Stored data
□ □ □ □
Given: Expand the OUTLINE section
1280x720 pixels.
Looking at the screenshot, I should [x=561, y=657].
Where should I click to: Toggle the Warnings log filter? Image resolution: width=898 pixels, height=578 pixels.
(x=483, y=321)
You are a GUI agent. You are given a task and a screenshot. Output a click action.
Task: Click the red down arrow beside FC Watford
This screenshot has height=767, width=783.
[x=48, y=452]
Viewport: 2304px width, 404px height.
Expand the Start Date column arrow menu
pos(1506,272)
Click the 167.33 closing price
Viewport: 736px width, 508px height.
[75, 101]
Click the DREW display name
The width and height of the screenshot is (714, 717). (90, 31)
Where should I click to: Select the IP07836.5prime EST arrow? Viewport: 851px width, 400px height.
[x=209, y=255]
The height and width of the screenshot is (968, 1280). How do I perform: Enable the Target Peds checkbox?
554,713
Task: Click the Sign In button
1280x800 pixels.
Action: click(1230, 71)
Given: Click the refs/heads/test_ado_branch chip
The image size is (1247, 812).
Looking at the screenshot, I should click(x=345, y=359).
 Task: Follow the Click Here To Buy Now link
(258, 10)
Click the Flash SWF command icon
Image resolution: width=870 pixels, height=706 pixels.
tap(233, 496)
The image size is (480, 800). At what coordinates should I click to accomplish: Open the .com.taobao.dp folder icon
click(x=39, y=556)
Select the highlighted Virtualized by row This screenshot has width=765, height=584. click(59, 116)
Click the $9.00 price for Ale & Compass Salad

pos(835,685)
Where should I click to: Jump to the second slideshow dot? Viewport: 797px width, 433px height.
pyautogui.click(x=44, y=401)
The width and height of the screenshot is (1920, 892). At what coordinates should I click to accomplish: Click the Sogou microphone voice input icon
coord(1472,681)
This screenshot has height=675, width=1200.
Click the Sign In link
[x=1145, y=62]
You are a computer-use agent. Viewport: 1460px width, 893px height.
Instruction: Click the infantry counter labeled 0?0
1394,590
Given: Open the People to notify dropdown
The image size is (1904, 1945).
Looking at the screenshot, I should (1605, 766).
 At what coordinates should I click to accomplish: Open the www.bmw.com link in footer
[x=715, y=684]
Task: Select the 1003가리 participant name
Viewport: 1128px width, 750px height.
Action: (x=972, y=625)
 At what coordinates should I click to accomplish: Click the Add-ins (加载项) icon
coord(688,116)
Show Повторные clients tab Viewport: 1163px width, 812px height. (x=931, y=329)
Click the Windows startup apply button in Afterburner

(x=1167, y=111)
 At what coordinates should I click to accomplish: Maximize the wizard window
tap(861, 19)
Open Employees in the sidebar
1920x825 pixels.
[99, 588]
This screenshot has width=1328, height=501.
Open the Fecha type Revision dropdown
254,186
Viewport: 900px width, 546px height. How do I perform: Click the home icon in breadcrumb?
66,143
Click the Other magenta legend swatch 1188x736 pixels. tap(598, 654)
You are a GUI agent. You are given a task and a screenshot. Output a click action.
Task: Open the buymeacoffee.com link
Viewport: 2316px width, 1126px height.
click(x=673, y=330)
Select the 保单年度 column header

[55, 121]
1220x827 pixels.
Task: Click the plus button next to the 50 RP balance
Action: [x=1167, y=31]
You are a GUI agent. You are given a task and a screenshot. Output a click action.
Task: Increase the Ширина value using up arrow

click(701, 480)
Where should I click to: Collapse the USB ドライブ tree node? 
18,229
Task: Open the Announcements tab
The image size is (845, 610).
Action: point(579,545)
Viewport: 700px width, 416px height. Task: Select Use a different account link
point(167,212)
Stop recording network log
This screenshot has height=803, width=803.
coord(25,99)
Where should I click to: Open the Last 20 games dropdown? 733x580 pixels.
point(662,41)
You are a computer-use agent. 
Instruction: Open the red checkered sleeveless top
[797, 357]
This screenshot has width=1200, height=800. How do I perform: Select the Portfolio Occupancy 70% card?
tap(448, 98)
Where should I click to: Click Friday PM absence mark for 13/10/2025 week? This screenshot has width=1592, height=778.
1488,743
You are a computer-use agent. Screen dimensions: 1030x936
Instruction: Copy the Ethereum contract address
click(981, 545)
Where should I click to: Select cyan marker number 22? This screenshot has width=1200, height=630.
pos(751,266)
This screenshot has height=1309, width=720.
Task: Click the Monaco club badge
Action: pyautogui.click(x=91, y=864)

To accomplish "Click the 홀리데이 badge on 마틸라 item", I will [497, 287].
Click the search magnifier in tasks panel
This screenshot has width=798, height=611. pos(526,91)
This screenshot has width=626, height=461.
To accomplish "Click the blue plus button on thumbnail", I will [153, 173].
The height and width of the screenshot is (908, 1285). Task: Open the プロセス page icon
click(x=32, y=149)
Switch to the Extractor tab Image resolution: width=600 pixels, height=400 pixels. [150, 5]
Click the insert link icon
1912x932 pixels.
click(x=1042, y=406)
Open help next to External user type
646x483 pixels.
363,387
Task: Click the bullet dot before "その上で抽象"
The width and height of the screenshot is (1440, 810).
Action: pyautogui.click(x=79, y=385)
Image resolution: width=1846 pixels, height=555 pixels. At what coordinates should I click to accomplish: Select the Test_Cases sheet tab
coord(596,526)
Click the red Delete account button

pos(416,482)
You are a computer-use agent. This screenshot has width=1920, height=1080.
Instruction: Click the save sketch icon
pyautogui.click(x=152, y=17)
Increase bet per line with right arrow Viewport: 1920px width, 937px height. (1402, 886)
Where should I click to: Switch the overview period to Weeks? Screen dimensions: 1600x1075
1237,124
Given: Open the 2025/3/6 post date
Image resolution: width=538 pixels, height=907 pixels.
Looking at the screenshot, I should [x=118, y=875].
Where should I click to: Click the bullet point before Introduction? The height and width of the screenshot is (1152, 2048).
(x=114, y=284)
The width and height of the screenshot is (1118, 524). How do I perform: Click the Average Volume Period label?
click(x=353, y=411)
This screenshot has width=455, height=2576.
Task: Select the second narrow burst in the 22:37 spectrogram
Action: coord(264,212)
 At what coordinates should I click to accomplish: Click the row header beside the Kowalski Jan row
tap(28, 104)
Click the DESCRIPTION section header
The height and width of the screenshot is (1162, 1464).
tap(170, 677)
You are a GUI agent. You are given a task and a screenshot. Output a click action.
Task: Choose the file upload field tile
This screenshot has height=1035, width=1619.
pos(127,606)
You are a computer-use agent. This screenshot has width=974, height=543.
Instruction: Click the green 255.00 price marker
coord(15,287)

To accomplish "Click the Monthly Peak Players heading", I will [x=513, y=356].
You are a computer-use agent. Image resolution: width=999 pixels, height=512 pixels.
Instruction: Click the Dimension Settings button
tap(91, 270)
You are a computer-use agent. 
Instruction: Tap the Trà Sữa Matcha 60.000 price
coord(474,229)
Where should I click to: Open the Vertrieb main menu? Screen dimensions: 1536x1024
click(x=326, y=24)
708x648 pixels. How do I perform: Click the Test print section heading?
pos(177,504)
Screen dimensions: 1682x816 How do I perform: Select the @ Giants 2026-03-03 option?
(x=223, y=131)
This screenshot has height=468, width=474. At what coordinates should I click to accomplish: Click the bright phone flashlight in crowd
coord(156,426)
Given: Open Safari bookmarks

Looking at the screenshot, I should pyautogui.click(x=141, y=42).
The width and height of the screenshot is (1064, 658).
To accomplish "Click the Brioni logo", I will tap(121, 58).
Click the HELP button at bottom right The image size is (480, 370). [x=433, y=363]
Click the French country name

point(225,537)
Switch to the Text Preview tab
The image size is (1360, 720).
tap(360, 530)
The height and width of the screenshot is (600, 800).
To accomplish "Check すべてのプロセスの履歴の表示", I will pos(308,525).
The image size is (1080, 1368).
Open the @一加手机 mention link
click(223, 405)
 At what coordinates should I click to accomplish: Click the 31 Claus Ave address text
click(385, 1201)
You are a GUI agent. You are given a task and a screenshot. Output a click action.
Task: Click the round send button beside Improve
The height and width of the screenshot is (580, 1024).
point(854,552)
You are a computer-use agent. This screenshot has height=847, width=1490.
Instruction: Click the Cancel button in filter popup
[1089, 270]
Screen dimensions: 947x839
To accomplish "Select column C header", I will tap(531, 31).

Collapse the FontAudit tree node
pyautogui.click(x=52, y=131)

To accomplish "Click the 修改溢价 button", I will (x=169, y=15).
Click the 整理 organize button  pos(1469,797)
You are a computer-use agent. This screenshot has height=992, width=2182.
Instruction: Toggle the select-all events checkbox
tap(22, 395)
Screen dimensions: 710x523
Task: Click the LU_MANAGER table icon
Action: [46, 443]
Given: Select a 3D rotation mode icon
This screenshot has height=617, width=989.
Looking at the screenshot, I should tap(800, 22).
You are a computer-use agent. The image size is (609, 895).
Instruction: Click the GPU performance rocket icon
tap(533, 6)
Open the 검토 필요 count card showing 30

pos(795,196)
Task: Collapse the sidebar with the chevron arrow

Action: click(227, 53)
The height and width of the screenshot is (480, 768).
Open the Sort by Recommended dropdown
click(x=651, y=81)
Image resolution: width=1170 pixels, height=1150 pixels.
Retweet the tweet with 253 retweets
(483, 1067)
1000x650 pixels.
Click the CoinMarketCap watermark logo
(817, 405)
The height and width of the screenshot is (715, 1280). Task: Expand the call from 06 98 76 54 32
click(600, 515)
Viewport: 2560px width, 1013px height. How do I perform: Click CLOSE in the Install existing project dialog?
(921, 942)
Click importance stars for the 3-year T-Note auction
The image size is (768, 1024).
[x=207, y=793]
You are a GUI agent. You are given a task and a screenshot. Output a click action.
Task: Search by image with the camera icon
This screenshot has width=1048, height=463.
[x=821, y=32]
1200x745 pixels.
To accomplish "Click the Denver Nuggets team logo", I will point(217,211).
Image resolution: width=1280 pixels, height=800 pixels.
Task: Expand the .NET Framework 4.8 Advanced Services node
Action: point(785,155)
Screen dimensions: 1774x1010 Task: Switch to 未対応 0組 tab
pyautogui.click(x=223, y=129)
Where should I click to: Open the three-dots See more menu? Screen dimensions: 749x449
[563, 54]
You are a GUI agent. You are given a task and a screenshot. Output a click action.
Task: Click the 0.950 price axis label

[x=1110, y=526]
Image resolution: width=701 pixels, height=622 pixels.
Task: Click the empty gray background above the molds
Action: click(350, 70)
□ □ □ □
Work to complete: Line count for "computer": report how many lines in the data above include it, with no other words.

Task solution: 10